KAVRAMSAL ÇERÇEVE VE İLGİLİ ARAŞTIRMALAR

I. KAVRAMSAL ÇERÇEVE

1. Program Geliştirme ile İlgili Temel Kavramlar

1.7. Türkiye’de Program Geliştirmenin Tarihçes

Dünyada olduğu gibi Türkiye’de de program geliştirmenin tarihi bir gelişimi vardır. Çeşitli dönemlerde çağın gereklerine göre programlar değiştirilmek ve geliştirilmek istenmiştir.

Türkiye’de Cumhuriyet’in ilanı ile birlikte eğitim sistemi ve eğitim programları üzerinde çalışmalar yapılmıştır. 1924 yılında çıkarılan Tevhid-i Tedrisat kanunu ile tüm öğretim kurumları Milli Eğitim Bakanlığı (MEB) bünyesinde toplanmıştır ( Yüksel,2003; Gözütok, 2003: 46). Genel hatlarıyla program geliştirme çabaları, yerel okullarda başlamış, sonra merkez örgüte geçmiş, son olarak üniversitelerde bir inceleme alanı olmuştur (Babadoğan, 1993:66).
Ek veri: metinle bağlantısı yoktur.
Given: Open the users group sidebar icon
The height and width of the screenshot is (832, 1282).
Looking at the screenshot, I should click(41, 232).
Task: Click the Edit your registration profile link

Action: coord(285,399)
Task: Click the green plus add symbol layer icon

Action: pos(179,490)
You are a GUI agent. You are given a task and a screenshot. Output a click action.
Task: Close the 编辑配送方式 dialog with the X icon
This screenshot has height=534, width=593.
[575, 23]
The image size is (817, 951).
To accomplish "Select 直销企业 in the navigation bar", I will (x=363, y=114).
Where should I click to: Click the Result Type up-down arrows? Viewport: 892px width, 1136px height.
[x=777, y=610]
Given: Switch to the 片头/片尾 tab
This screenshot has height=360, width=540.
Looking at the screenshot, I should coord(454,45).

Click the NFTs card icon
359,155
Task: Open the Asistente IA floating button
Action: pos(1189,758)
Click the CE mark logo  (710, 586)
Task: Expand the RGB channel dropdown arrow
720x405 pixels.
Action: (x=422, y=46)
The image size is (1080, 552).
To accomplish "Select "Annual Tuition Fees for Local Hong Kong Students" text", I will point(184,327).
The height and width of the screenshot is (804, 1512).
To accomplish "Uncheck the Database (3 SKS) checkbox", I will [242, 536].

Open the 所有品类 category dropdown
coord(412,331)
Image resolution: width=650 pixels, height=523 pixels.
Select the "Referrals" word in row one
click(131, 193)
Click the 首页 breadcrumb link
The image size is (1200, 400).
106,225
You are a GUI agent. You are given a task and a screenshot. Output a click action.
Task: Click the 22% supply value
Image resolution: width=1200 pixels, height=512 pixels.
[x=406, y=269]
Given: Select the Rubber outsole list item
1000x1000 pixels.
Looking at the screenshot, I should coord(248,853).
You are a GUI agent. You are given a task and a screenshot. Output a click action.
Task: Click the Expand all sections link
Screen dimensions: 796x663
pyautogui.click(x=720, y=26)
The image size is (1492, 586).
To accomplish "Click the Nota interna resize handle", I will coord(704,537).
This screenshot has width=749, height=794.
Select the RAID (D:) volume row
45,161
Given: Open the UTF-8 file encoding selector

Eğitim programlarındaki değişikliklerin özünü laiklik, batıya dönüş ve müsbet bilimler oluşturmuştur (Varış,1998:70).

Eğitim sistemimizde uzun süre dersler ve konular listesi anlamında kullanılan “müfredat programı” anlayışı 1950’li yıllardan sonra yerini “Eğitim Programı” anlayışına bırakmıştır.

1953 yılında toplanan Milli Eğitim Şurasında ilköğretim programları ele alınmış, 1948 ilkokul programının geliştirilmesi zorunluluğu üzerinde durulmuş, böylece program geliştirme çalışmaları Milli Eğitim Bakanlığı’na ağırlıklı bir şekilde başlamıştır. Hazırlanan taslak program 1953- 54 yılında Bolu ve İstanbul’da deneme okullarında uygulanmıştır. Bu çalışmalara paralel olarak 1954- 55 öğretim yılında İstanbul Atatürk Kız Meslek Lisesi’nde deneme okulu program komisyonu tarafından geliştirilen deneme okulu programı da ortaöğretimdeki program geliştirme çalışmalarının öncüsü niteliğini taşımaktadır.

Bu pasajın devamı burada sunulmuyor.